Convert the data below into a two-column CSV with the header "instruction,response" and one row for each request. Put each request's text and its answer in a single quoted field, with line breaks replaced by spaces, and leave out the pictures.

'''

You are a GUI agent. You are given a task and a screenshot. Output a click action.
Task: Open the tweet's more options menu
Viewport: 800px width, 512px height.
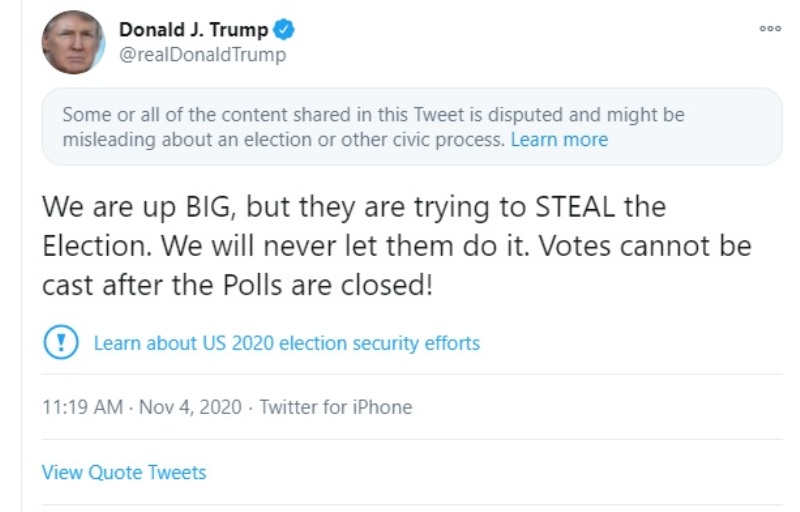click(x=770, y=29)
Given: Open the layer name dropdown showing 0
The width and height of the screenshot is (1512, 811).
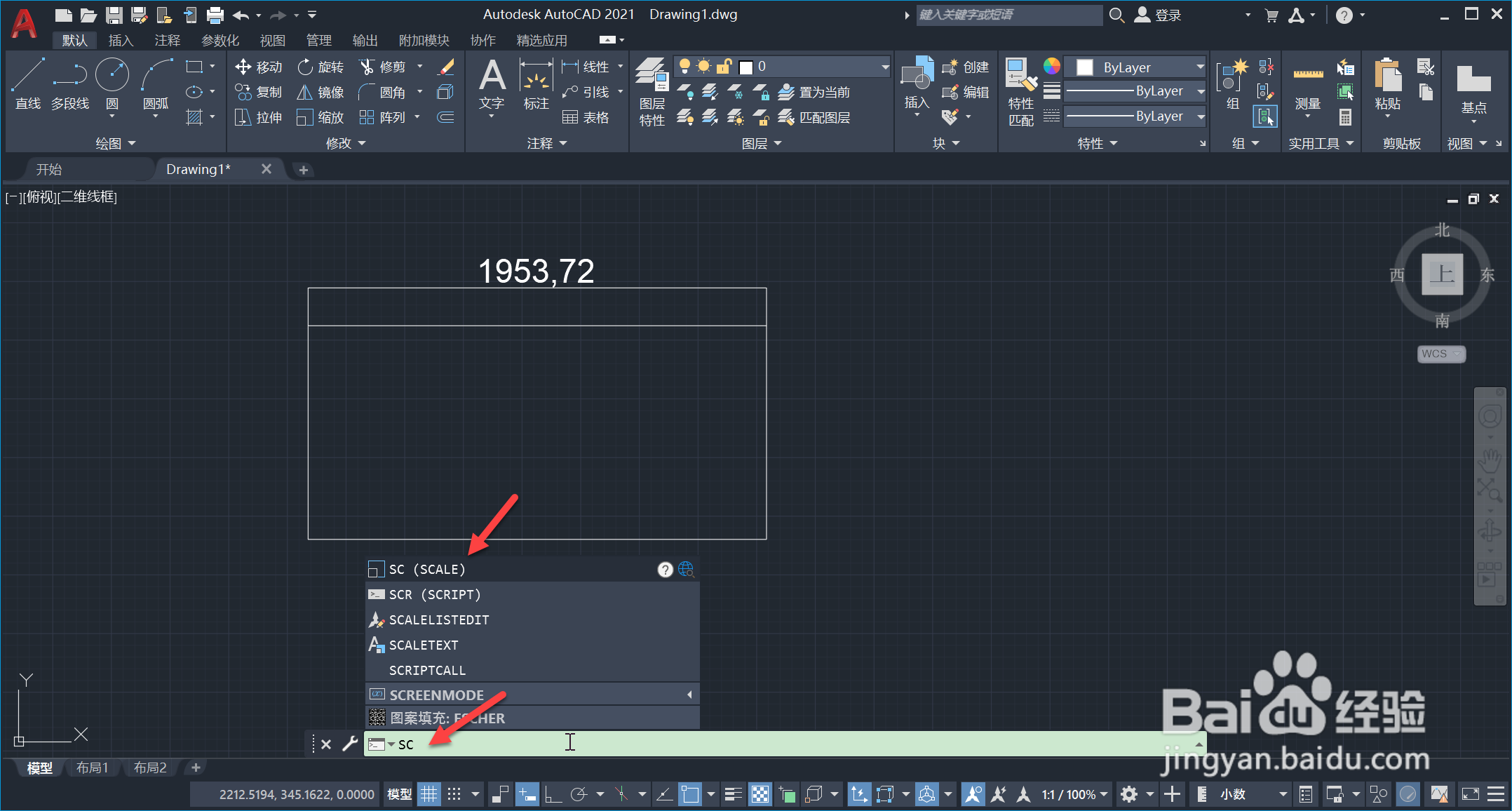Looking at the screenshot, I should click(x=885, y=67).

'''

▶ [SOLUTION TO THIS EXERCISE]
instruction,response
"You are a GUI agent. You are given a task and a screenshot. Output a click action. Task: Open the tweet's more options menu Viewport: 800px width, 512px height.","click(x=770, y=29)"
"Given: Open the layer name dropdown showing 0 The width and height of the screenshot is (1512, 811).","Looking at the screenshot, I should click(x=885, y=67)."